### TASK REQUIREMENTS
(1) Reproduce the portion of the C program listing starting with "int loop, numcases;" and going on through "Convert and compute.".
(2) Carry on the C program for big-integer arithmetic, picking up right after its last line shown.

### TEXT TO READ
####

Posted 29 January 2013 - 04:58 PM

#include <stdio.h>
#include <stdlib.h>
#include <string.h>

#define MAX 10001



struct integer
{
 	int* digits;
	int size;
 };

struct integer* add(struct integer* one, struct integer *two);
void print(struct integer* number);
void print_op(struct integer* op1, struct integer* op2,struct integer* tempwer,char op);
struct integer* convert_integer(char* word);
void free_struct(struct integer* thisint);
struct integer* multiply(struct integer *p, struct integer *q);

int main()
{

	FILE* ifp = fopen("bigint.txt", "r");

	int loop, numcases;
    	fscanf(ifp, "%d", &numcases);

	// Go through each case.
    	for (loop=1; loop<=numcases; loop++)
	{

        		// Read in both operands.
        		char op1[MAX];
        		char op2[MAX];
        		fscanf(ifp, "%s%s", op1, op2);

        		// Convert and compute.

####

### EXTRACTED INFORMATION
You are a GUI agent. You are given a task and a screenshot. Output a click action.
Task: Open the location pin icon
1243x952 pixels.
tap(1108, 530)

####

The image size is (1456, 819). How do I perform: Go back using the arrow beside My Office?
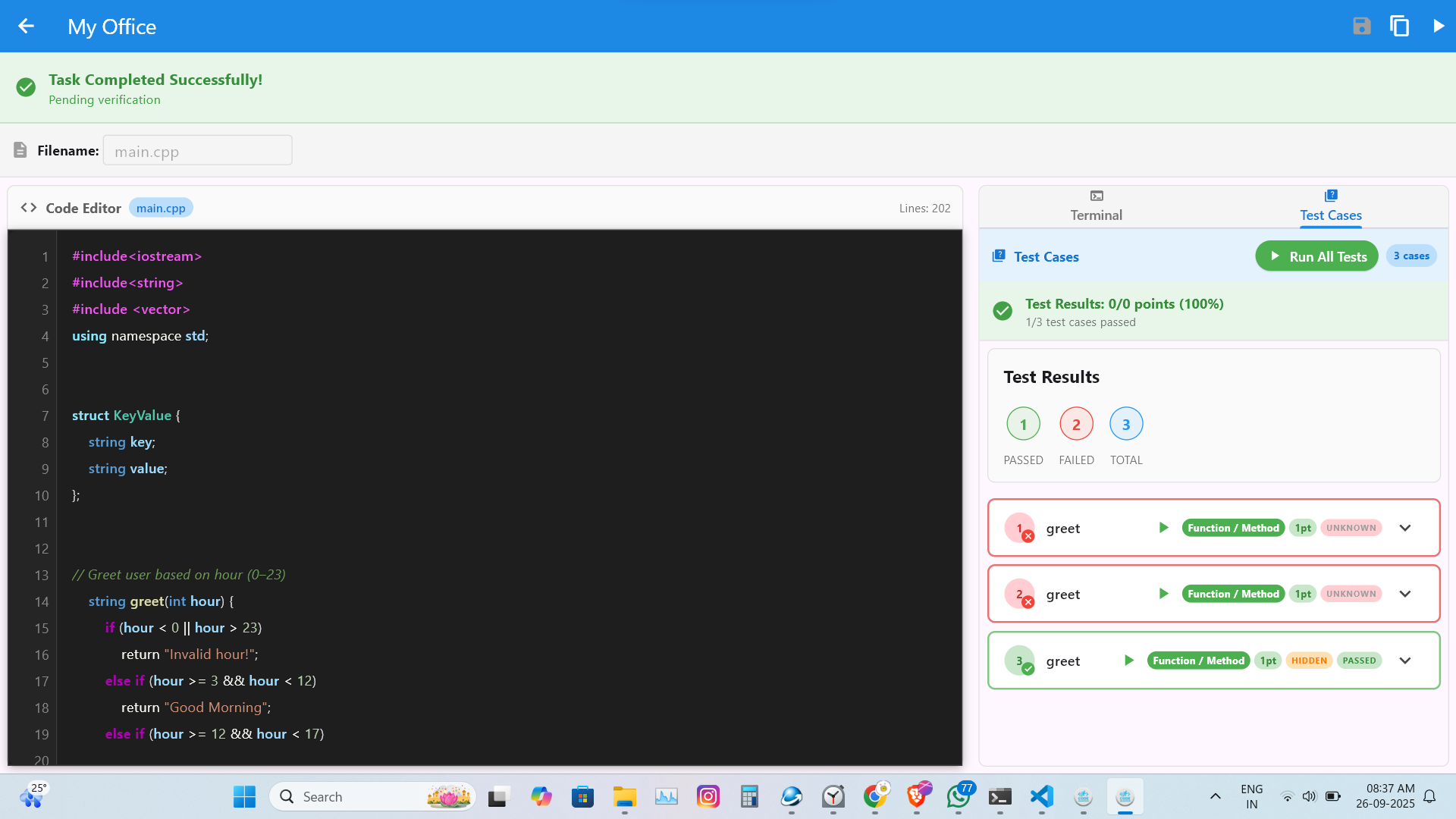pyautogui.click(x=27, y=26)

####

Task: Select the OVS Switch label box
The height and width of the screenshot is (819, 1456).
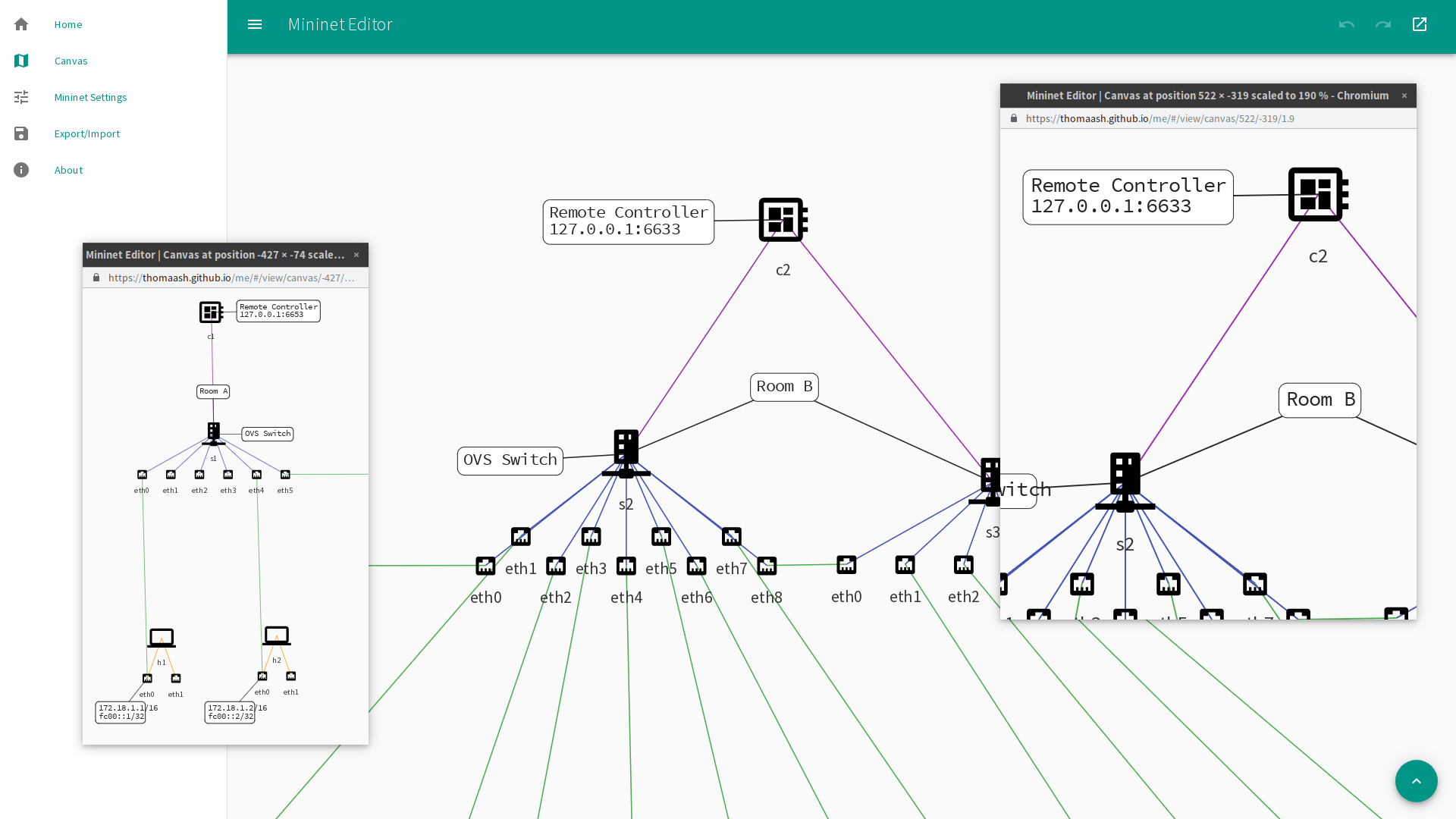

####

### RESPONSES BY TASK
(1)
int loop, numcases;
    	fscanf(ifp, "%d", &numcases);

	// Go through each case.
    	for (loop=1; loop<=numcases; loop++)
	{

        		// Read in both operands.
        		char op1[MAX];
        		char op2[MAX];
        		fscanf(ifp, "%s%s", op1, op2);

        		// Convert and compute.

(2)
        		struct integer* first = convert_integer(op1);
        		struct integer* second = convert_integer(op2);
        		struct integer* ans = multiply(first, second);

		printf("Problem #%d: ", loop);
        		print_op(first, second, ans, '*');
        		printf("\n");

		// After we output, we don't need these any more.
        		free_struct(first);
        		free_struct(second);
        		free_struct(ans);
	}
	return 0;
}

/* Pre-conditions: Both one and two are not NULL pointers that point to linked lists structures that store non-negative digits at each node.
   Post-conditions: A pointer to a linked list will be returned. The linked list will store the value of the sum of the two integers represented by the linked lists passed into the function. */

struct integer* add(struct integer* one, struct integer *two)
{

	struct integer *ans;
    	int digit1 = 0, digit2 = 0, carry = 0, result, i;

	ans = (struct integer *)malloc(sizeof(struct integer));

	//allocate space for the larger of the 2 arrays
    	if(one->size>two->size)
        		ans->size=one->size;
    	else
        		ans->size=two->size;

	ans->digits=(int*)(malloc(sizeof(int)*ans->size));

    	for(i=0;i<ans->size;i++)
	{
        		// Determine digit to add from first operand.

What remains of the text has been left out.